Interview with Martine Rothblatt
by Jonathan Despres. Go to the Interviews.
Tell us about yourself. What is your background, and what current projects are you involved in?
I’m an openly transgendered technologist with graduate degrees in law, business and medical ethics. After graduating from UCLA in 1981 I began to launch satellite communication satellites by organizing their regulatory approval, financing, construction, blast-off and utilization. I did this as a consultant for the first non-government global satellite system called PanAmSat. I then did this as the CEO for several unique satellite systems called Geostar, Sirius, and WorldSpace. In the mid-1990s my youngest daughter took ill with pulmonary hypertension and since there was no approved treatment for it, I started a biotech company to create a treatment. I’ve been running that company, United Therapeutics, since that time. We are involved in developing cures for pulmonary hypertension, certain cancers, and certain viral diseases, as well as providing telecardiology services throughout North America and exploring the potential of medical nanotechnology. I also run several non-profit organizations, the World Against Racism Foundation, and three branches of the Terasem Movement. In addition I’m creating two transhumanist-themed films and working on a new transhumanist-themed book.
What are your goals for the next decade?
My goals for the next decade are to develop cures for some diseases, to create cyberconsciousness and to write a best-selling transhumanist-themed book.
What is the Lifenaut project (www.lifenaut.com) all about?

Provided records –
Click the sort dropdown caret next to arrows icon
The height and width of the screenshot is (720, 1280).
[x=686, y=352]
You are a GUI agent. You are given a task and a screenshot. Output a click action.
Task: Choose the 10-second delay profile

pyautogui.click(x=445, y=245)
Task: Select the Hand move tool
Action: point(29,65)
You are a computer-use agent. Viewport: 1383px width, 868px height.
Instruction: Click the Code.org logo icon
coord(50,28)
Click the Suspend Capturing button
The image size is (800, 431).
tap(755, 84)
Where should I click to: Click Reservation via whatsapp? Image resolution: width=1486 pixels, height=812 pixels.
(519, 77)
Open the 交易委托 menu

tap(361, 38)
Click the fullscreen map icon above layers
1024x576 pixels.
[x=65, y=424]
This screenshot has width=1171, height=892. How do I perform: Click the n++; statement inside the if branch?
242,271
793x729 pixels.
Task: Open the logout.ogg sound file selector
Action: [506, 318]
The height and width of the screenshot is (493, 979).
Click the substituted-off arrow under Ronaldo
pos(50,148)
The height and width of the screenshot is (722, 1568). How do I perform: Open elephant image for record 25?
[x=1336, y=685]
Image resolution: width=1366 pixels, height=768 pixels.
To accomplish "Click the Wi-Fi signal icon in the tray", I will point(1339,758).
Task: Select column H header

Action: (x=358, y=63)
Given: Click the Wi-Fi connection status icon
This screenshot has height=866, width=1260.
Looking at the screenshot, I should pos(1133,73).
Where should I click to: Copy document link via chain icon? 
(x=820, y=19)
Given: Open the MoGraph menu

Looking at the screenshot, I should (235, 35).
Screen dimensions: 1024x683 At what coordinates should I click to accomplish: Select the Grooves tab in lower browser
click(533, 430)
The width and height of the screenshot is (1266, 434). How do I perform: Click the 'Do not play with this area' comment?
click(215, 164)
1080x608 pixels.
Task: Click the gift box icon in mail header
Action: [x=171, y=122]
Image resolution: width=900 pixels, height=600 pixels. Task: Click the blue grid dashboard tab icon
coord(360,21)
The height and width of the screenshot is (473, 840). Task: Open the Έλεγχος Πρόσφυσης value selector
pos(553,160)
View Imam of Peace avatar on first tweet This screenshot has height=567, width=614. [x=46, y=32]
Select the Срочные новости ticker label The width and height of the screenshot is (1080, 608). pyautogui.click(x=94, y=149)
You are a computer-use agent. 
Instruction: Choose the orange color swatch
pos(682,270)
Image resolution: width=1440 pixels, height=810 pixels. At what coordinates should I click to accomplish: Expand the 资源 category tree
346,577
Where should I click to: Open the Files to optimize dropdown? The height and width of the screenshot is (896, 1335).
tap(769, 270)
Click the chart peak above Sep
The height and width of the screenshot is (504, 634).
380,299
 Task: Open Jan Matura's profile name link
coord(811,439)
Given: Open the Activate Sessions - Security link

Required action –
Repeat the part of the Martine Rothblatt interview starting with "Interview with Martine" and going on through "you involved in?".

Finished task –
Interview with Martine Rothblatt
by Jonathan Despres. Go to the Interviews.
Tell us about yourself. What is your background, and what current projects are you involved in?